Bloomberg’s FX expansion continues apace; launches options marketplace

By:
Peter Garnham
Published on:

Bloomberg has expanded FXGO, its multi-dealer FX platform, to include options – creating a venue easily accessible for its “huge universe” of subscribers.

The company is looking to capitalize on the increasing interest from buy-side clients to execute on its Bloomberg professional terminal, where spot and forwards volumes have increased 79% year-to-date.

It is also tapping into the increasing adoption of electronic execution of options, which has traditionally been conducted over the phone.

FXGO users can now use a request-for-quote (RFQ) system to price options from banks on Bloomberg’s network. In addition, Credit Suisse and Bank of America Merrill Lynch (BAML) are providing auto-pricing, quoting electronically through automated pricing engines.

 
Tod Van Name:
"Our platform has
significant reach, we
have 230 banks that
already provide
pricing ..... any one
of  those can pick up
an RFQ and price
an option." 

The main difference is that an RFQ requires banks to manually input a price once a request has been made, while Credit Suisse and BAML will return a price instantaneously derived by their internal systems based upon a client’s defined option and hedge parameters.

Bloomberg says a further 12 banks are in the pipeline to provide auto-pricing on FXGO, streaming option premiums to clients, with a handful close to going live. At present, 27 other banks are providing manual pricing.

Tod Van Name, head of FX and economics at Bloomberg, says adding options to FXGO is a logical progression of where the market place in FX is headed, given the move towards electronic trading in the product.

This trend has been given added impetus ahead of regulation that is likely to require options to trade on an exchange or a swap execution facility and to clear through central counterparties.

Looming regulation also explains the increasing willingness for leading FX banks to provide options pricing to external platforms, according to Van Name.

"It stands to reason that banks have probably been somewhat protective about losing or jeopardizing a franchise that has been very profitable," he says.

"One of the catalysts for the development of this product, and certainly for the interest from the sell-side to participate, has been regulation."

Joerg Schmuecker, global head of FX options e-commerce at Credit Suisse, concurs.

"It is clearly going to be important for end-users of these markets to have access to multiple-bank trading systems as new regulations designed to achieve best execution are introduced," he says.

Finding an edge

FXGO’s options offering is at an earlier stage of its development compared with other multi-dealer platforms, such as Digital Vega and GFI Fenics, which have been in the market for some time.

However, Bloomberg believes the scale of its liquidity pool, quite apart from the fact it does not charge commission on either side of a deal, gives it an edge.

"Our platform has significant reach, we have over 230 banks that already provide pricing [spot and forwards] over Bloomberg, and any one of those can pick up an RFQ and price an option," says Van Name. "In addition, there are many FX banks that want to be able to price electronically on the platform."

Bloomberg also points to the fact FXGO is connected to the analytics on its platform, which ranges from news to price discovery and valuation, as another factor that differentiates it from the competition.

Crucially, it is also integrated with OVML, Bloomberg’s options pricing tool.

Some 4,000 of Bloomberg’s subscribers use OVML on a daily basis.
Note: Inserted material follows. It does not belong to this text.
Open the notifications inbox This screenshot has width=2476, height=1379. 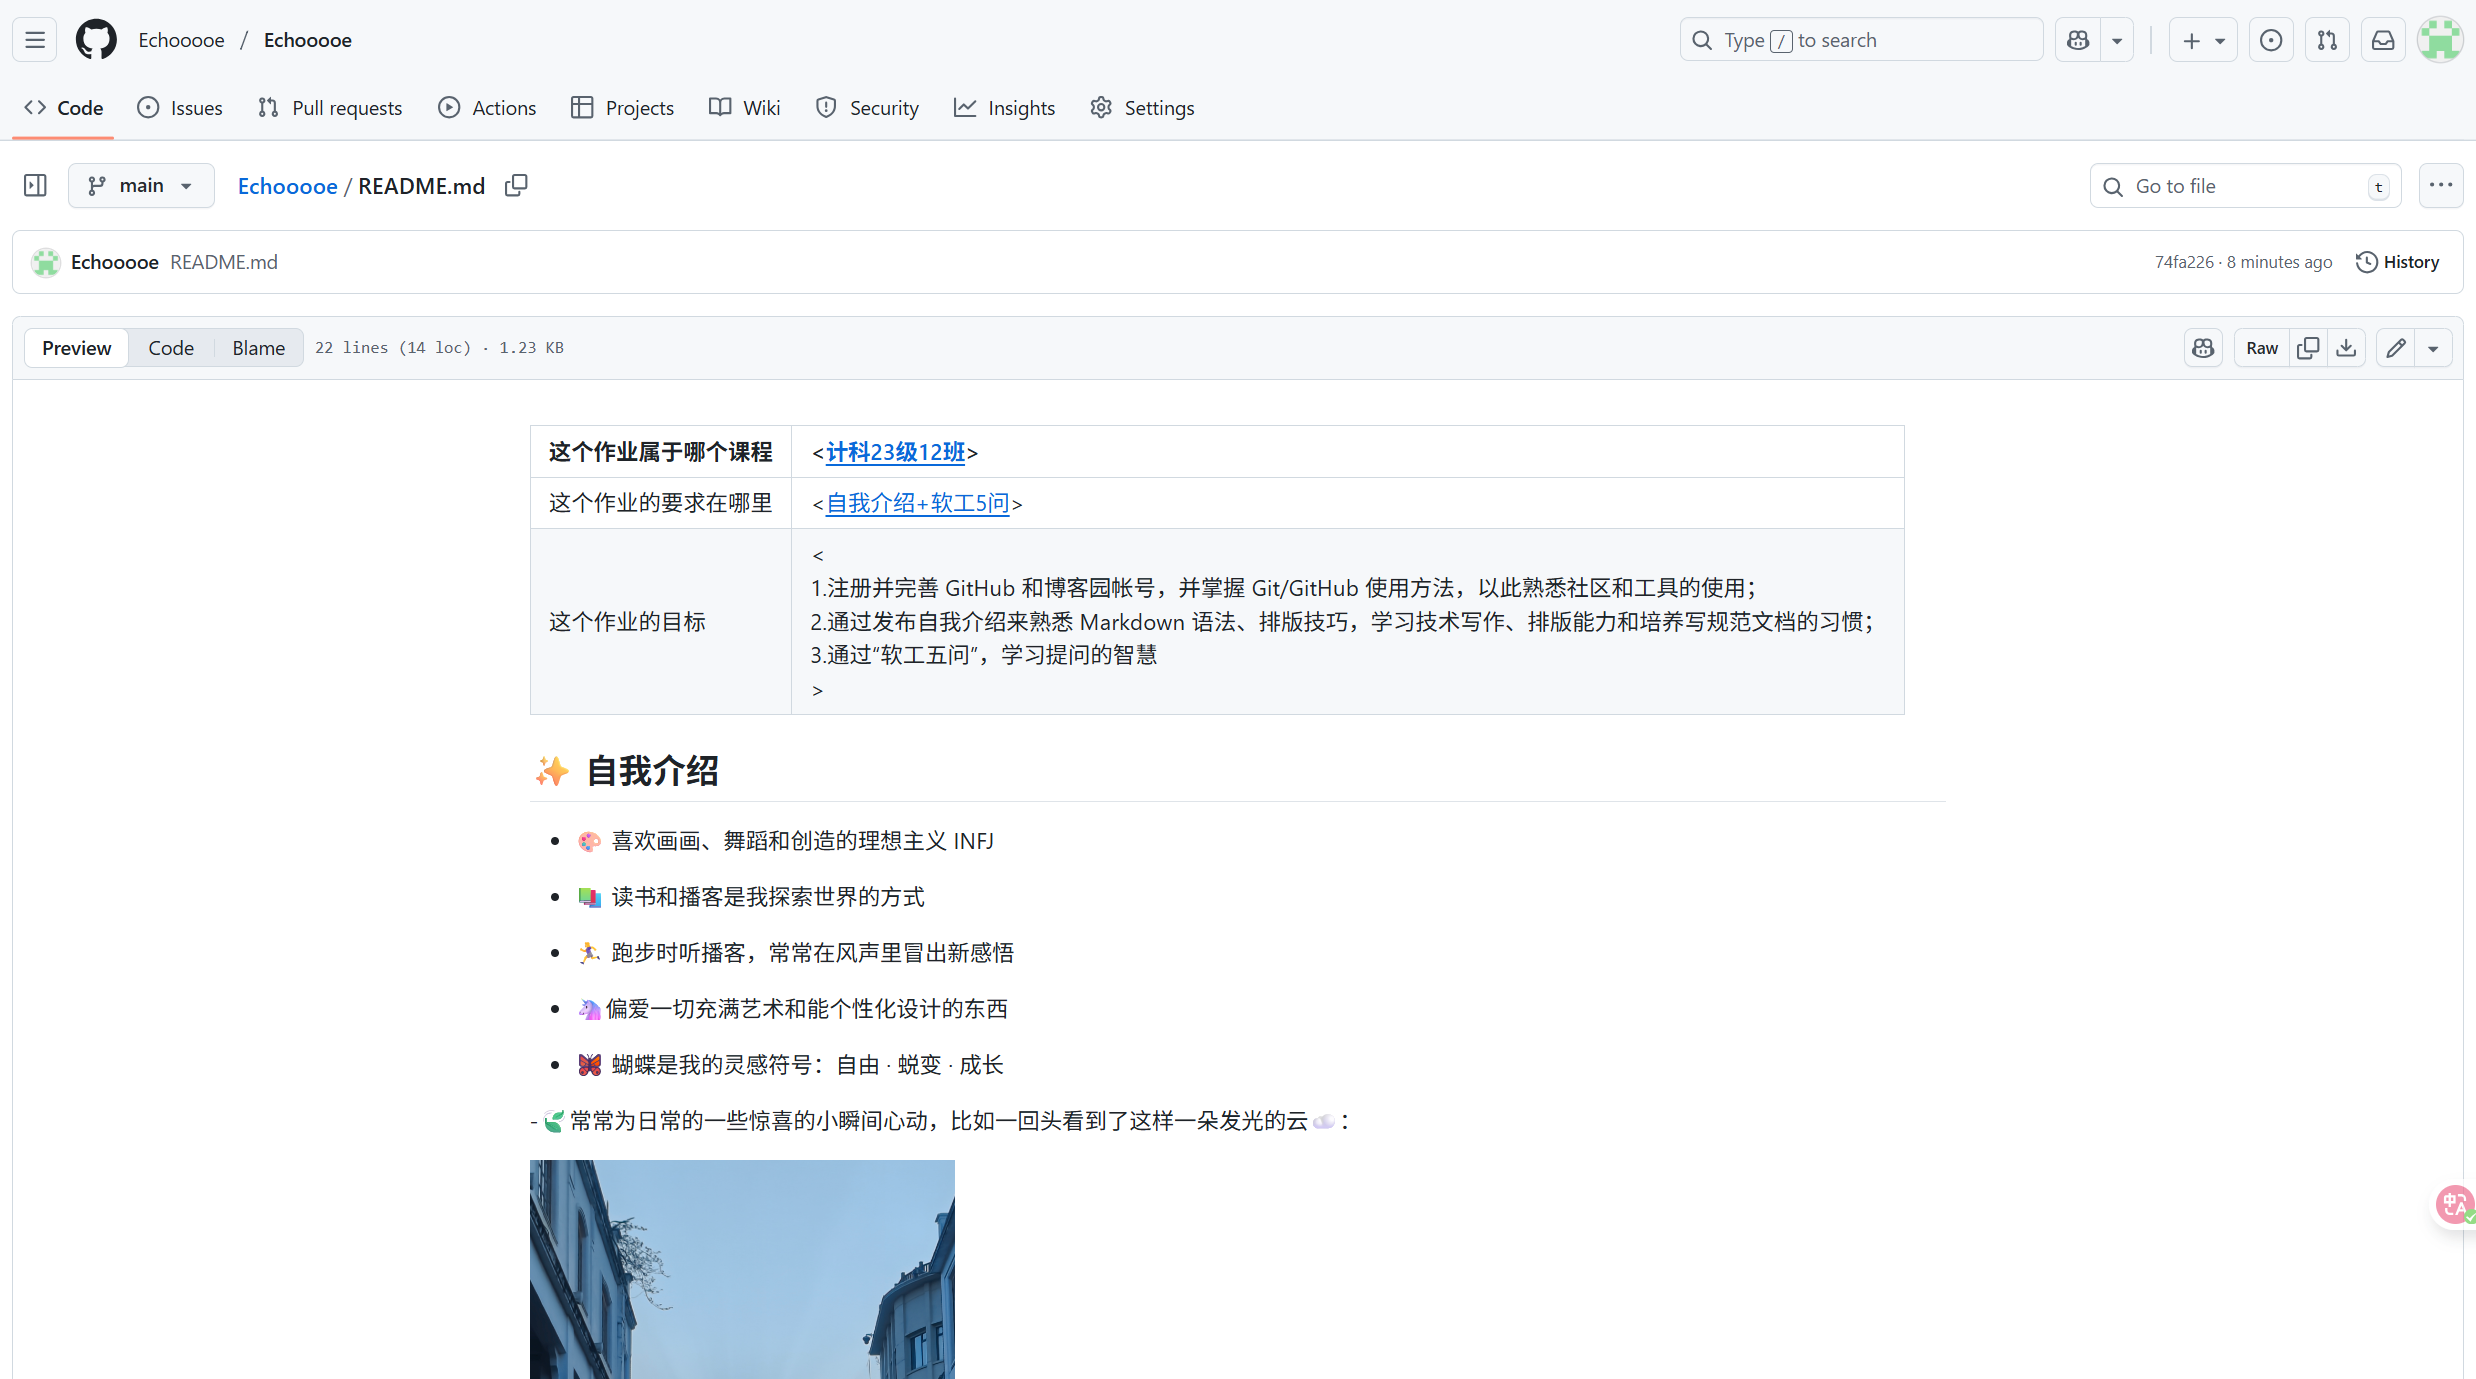[x=2383, y=40]
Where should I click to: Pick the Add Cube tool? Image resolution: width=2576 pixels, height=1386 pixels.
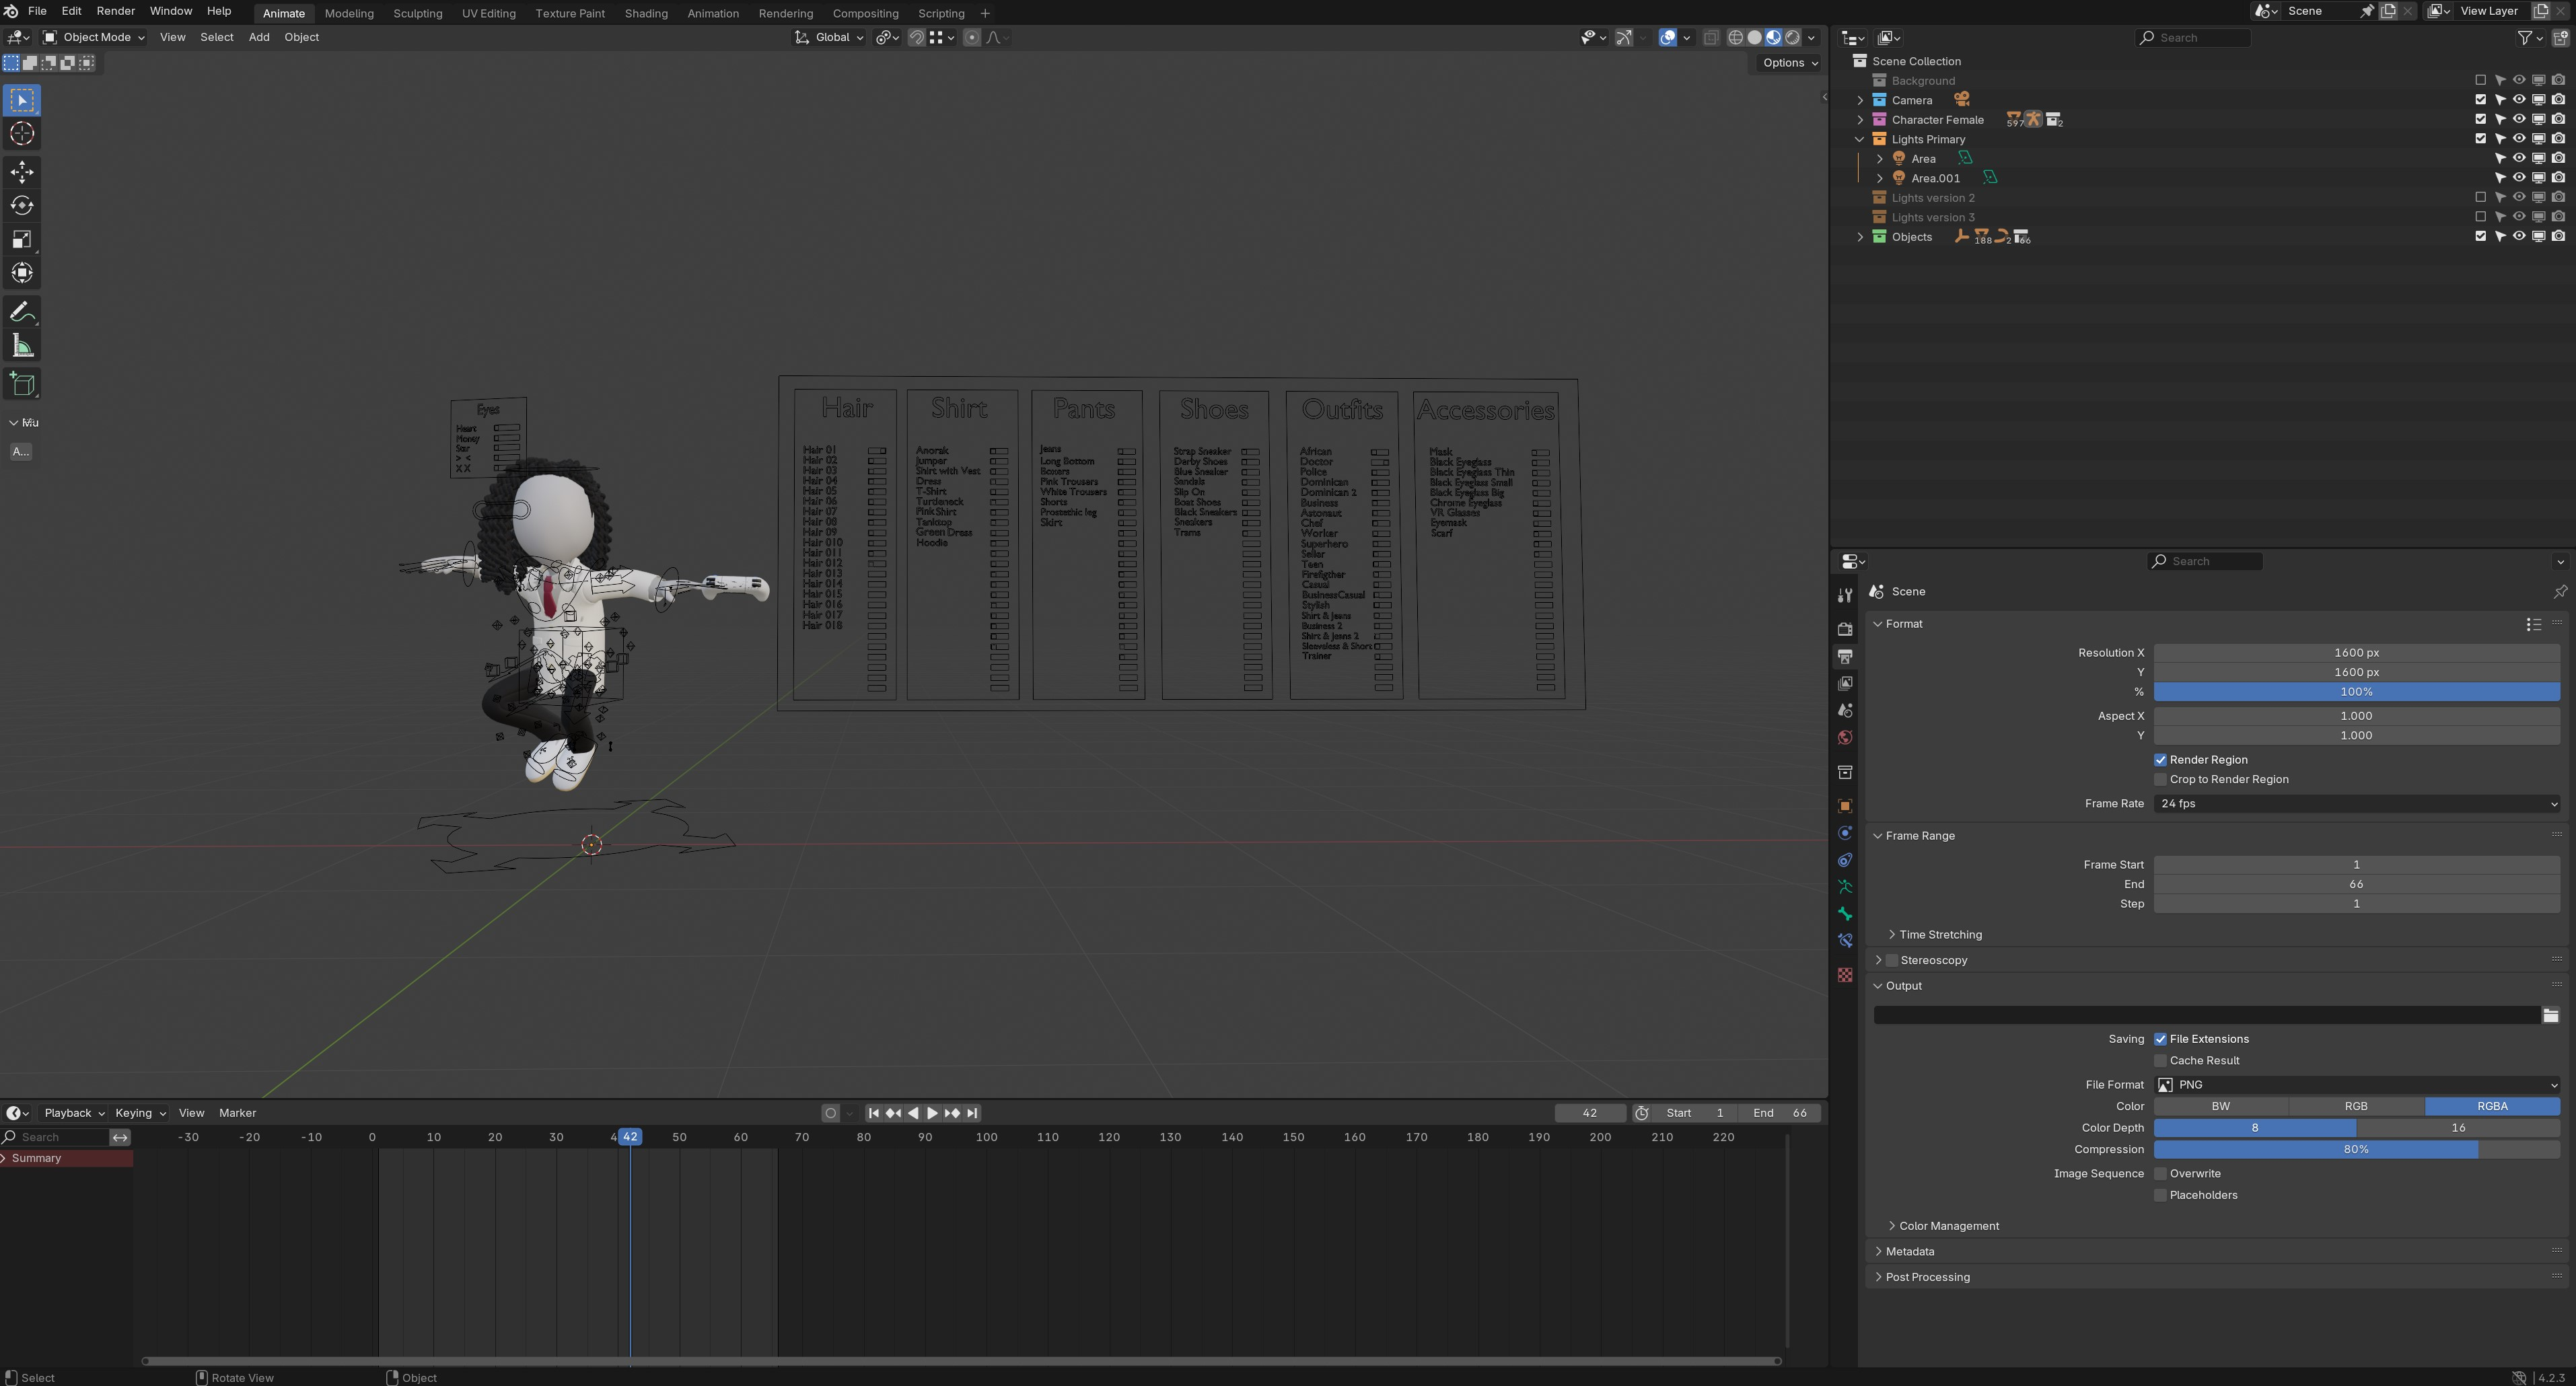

The firm says if the number of asset managers and corporates who use the tool to price weekly or monthly hedges is taken into account, that figure rises to five digits. Those users can now click straight through from OVML to trade options on FXGO.

"In terms of those we think will be prime targets for this service, we already have a huge universe of those clients on board," says Van Name.

Price takers are now able to launch trade tickets directly from OVML and similarly banks that are manually providing pricing have the ability to launch the pricer straight from the pop-up RFQ request ticket, allowing them to seamlessly check prices and valuations before responding to the RFQ, Bloomberg says.

Bloomberg says, in the couple of months it has been testing its option product, growth has been faster than it forecast. Volumes have been three times larger than expected, while the number of users trading on the platform, primarily corporates and asset managers, has also exceeded forecasts.

By way of comparison with the 4,000 users of Bloomberg’s option pricing technology, Euromoney received 3,533 client votes for option volumes in its 2012 Euromoney FX survey totalling $4.8 trillion, almost entirely executed directly between banks and their clients.